■ Text provided ■
================

Pete Vordenberg and Bryan Fish have an intriguing post up over at NCCSEF about the FIS point profiles of the top ten skiers in the world. The intention is to give developing skiers a rough tool to use to gauge their progress against the development paths of the best skiers in the world.

The FIS points awarded at any given race, of course, are intended to provide this sort of information, but that’s a comparison to the best skiers in the world right now, not the best skiers in the world when they were your age.

Also note that the term ‘FIS point profile’ means (I assume) the average of an athlete’s best five races over an entire calendar year that is used for generating the FIS point lists used in seeding. (Since this average is recalculated several times a year, I’m not sure which list they used at a given age; I presume they used the year-end list.)

My thoughts, as a stat-head:

  • Ten skiers isn’t a huge ‘sample’ to learn from
  • The sample is even smaller for many of the younger ages; for instance for the male sprinters it isn’t until age 21 that all ten have FIS point profiles
  • The choice of display (four big sets of staggered columns of numbers) makes it hard to get sense of what a ‘typical’ FIS point profile is at a given age, and how much variability there is between athletes.

Let’s see if we can provide some similar information, geared towards the same purpose, but maybe in a format that’s a bit easier to digest. My version will be different in several respects, but my aim is still to provide a rough guide to where you stand compared to the best skiers in the world at a given age.

Rather than just the current top ten skiers in the world (however you choose to measure that), let’s instead look a bit wider at anyone who has achieved a top ten result in a major international competition (WC, OWG, WSC). Also, rather than looking at an athlete’s best results, let’s look at all the results achieved by top-ten caliber skiers at a given age. Here’s the result in chart form:

This graph extends all the way to age 28, although I think the ages we’re really interested in here don’t extend much beyond 25 or so.

The trend line marks the median FIS point result for top-ten caliber skiers at a given age. The vertical bars represent the 25th-75th percentile of these results (i.e. the middle 50%).

So for example, for female distance skiers who at some point in their career achieved a top ten result, the median FIS point race at age 20 was just north of 75, and half of these skier’s results at age 20 fell roughly between 55-105. (If you’re good at processes of elimination, you’ll have figured out that 1/4 were better than this, below 55, and 1/4 were worse, above 105.)

A convenient age for Americans to look at is 22, roughly corresponding to when students here graduate from college:


Gender Type 1st Quartile Median 3rd Quartile N
Men Distance 38.69 55.46 76.09 1510
Men Sprint 32.65 56.47 84.88 642
Women Distance 50.26 70.82 95.75 1235
Women Sprint 38.23 58.88 82.13 445


This chart should be fairly self-explanatory. The final column is simply the number of race results in that category. So there were 1510 results from male future top-ten finishers at the age of 22.

This would suggest that a decent benchmark for male skiers is to be routinely skiing at ~55 FIS points by the time they’re 22, in both sprint and distance events. For 22 year old women, they might want to be aiming for routinely skiing at a level of ~71 FIS points in distance events and ~59 FIS points for sprinting.

When I say ‘routinely’, I mean that should be a ‘middle of the road’ result, not one of your best results.

I will also reiterate what Vordenberg wrote in his post, which is that benchmarks like these using FIS points are far from the whole story, and should be used fairly loosely. But it is probably a decent indicator, particularly in extreme cases.

================

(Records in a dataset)
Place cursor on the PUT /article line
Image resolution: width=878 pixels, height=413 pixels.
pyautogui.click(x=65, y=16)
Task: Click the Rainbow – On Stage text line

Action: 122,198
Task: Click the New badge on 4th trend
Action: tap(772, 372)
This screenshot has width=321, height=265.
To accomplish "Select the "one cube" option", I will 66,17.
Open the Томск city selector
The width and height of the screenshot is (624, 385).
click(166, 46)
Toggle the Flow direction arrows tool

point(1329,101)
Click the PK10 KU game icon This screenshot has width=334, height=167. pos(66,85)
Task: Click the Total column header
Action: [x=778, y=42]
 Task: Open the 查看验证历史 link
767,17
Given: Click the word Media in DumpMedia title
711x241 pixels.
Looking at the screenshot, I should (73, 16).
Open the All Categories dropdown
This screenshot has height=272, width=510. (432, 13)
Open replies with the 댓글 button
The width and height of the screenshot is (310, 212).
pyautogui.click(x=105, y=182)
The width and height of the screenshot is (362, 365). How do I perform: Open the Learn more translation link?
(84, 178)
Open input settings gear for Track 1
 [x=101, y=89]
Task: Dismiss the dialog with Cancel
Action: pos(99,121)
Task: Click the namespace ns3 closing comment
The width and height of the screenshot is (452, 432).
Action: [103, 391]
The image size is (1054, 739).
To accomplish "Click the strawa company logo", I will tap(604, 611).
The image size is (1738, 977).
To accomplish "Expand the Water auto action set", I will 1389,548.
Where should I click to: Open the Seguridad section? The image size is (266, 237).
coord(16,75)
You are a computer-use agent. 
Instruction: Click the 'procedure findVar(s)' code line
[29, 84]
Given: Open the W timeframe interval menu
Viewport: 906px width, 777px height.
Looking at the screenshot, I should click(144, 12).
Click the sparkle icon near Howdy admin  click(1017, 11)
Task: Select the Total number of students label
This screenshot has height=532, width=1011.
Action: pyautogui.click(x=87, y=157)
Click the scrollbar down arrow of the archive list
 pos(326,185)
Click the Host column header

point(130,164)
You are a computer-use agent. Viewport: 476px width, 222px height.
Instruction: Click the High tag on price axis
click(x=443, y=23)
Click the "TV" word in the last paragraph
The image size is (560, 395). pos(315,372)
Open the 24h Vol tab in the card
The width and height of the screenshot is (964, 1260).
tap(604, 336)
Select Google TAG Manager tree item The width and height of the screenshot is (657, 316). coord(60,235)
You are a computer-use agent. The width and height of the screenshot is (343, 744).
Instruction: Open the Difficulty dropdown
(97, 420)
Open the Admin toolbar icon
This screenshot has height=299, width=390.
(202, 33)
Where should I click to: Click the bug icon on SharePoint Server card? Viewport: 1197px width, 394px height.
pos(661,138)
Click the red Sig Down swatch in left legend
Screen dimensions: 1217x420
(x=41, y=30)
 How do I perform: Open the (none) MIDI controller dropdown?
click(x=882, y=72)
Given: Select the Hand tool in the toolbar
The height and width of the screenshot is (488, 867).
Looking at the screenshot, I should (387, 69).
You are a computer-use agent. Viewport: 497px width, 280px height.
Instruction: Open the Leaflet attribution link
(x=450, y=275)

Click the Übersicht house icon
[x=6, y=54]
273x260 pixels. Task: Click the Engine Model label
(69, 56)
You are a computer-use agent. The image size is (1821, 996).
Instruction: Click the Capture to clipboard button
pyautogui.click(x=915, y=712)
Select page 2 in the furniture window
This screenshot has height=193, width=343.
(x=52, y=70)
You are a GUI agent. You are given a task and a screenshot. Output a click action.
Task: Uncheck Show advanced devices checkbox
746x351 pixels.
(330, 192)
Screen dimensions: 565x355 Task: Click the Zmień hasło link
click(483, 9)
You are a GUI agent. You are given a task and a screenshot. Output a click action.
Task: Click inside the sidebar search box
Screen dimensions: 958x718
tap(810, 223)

================

■ Directions for this task ■
Answer these questions using the FIS points article above.
1. Which competitions does the article list as major international competitions for identifying top-ten caliber skiers?
2. What do the vertical bars on the graph represent?
3. How many race results from women sprinters at age 22 does the table count?

■ Full response ■
1. WC, OWG, and WSC.
2. The 25th-75th percentile of the FIS point results (the middle 50%).
3. 445.